En el ámbito educativo, es fundamental encontrar formas innovadoras y efectivas de promover el desarrollo integral de los niños y niñas. Esto implica, además de fomentar su crecimiento académico, hacerlo también con su desarrollo físico, emocional y social. En este sentido, se ve que actividades como las que implica la danza tienen un impacto positivo en la vida de los chicos y chicas, ayudándoles a desarrollar habilidades y valores esenciales que les acompañarán a lo largo de su vida.

En el CEIP Hipódromo de Melilla las sesiones de danza han demostrado ser una herramienta valiosa para mejorar la coordinación y el equilibrio de los niños y niñas. Al mismo tiempo, han proporcionado un entorno seguro y acogedor para que el alumnado pueda expresarse de manera creativa y desarrollar su individualidad.

 

 

Maribel Dimas, artista de danza, ha sido la artista que ha estado con ellos y ellas, enseñando y transmitiendo la danza para su desarrollo y aprendizaje. Tras las sesiones, Maribel nos cuenta cómo ha influido, de manera positiva, la danza:

En el Colegio Hipódromo de Melilla, las sesiones de danza han transformado el aprendizaje en un emocionante viaje de descubrimiento para los niños y niñas. A través de estas actividades dinámicas, el alumno ha tenido la oportunidad de desarrollar una amplia gama de habilidades y valores esenciales.

La coordinación y el equilibrio son solamente algunos de los aspectos físicos que se trabajan en estas sesiones, permitiendo a los participantes mejorar su control corporal y conciencia espacial. Además, la danza fomenta el contacto visual y físico, creando un ambiente de confianza y colaboración entre los niños.

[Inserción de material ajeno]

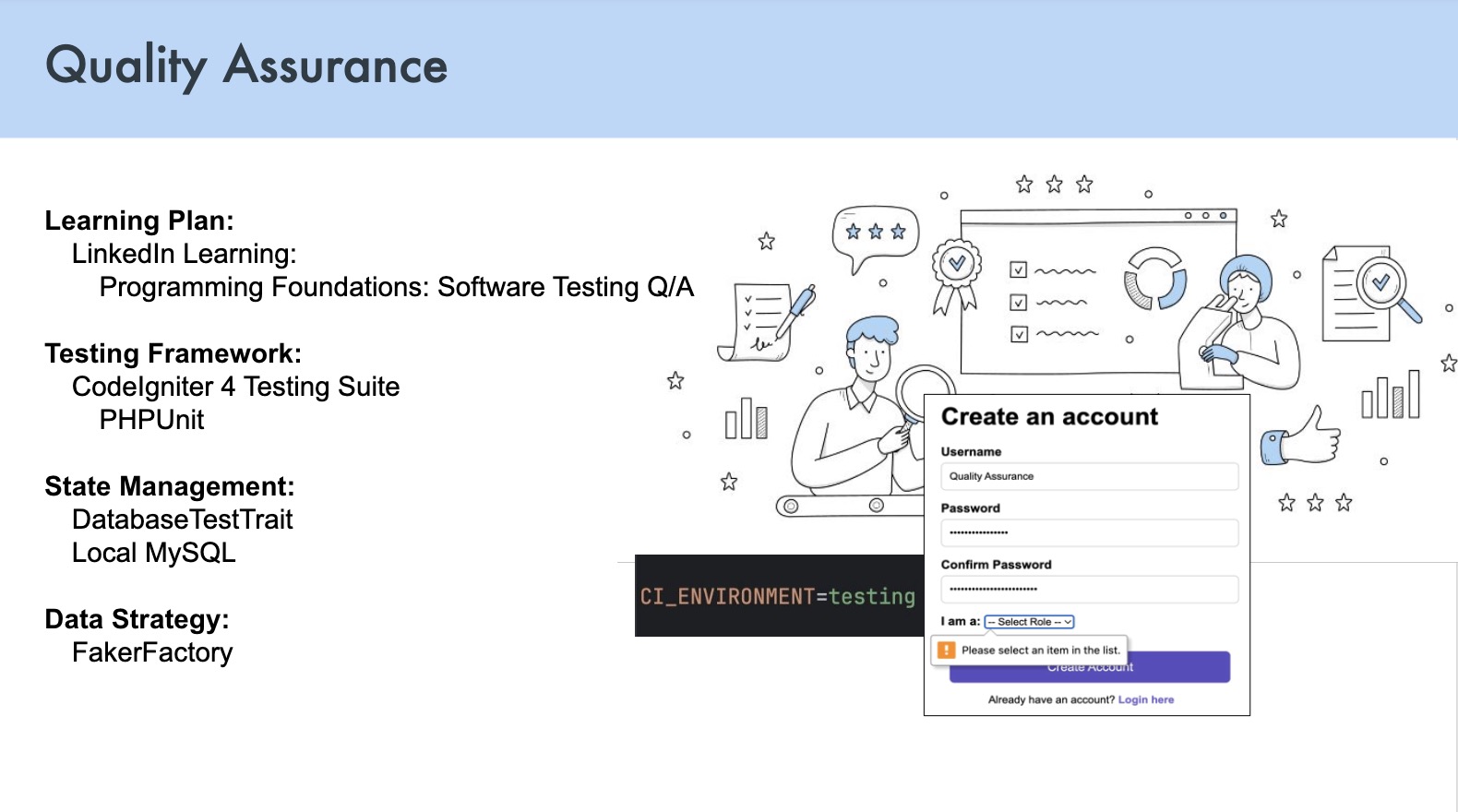
Task: Click the CI_ENVIRONMENT=testing code snippet
Action: coord(778,596)

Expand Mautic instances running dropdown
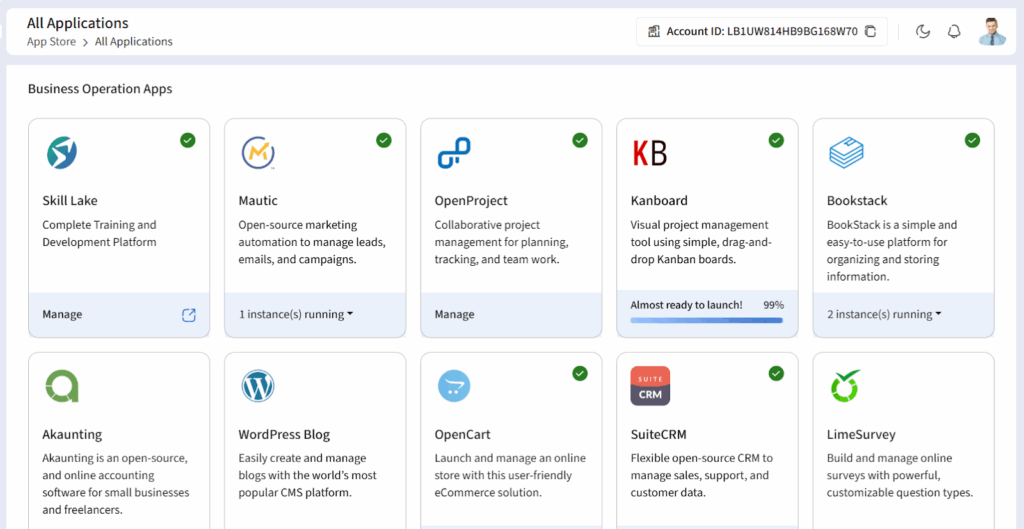[297, 315]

Estas sesiones también enfatizan la importancia de la escucha activa y la disciplina, valores fundamentales que se reflejan en cada paso y movimiento. La libertad de expresión y la creatividad son pilares de estas actividades, invitando a cada niño a explorar su individualidad en un entorno seguro y acogedor.

A través de la danza, el alumno no solo aprende movimientos, sino que también internaliza valores que les acompañarán a lo largo de su vida, convirtiendo cada sesión en una valiosa lección de crecimiento personal y social.

El programa es posible gracias a la colaboración del Ministerio de Inclusión Seguridad Social y Migraciones, al Ministerio de Educación, Formación Profesional y Deportes y la Consejería de Política Social, Salud Pública y Bienestar Animal de la Ciudad Autónoma de Melilla.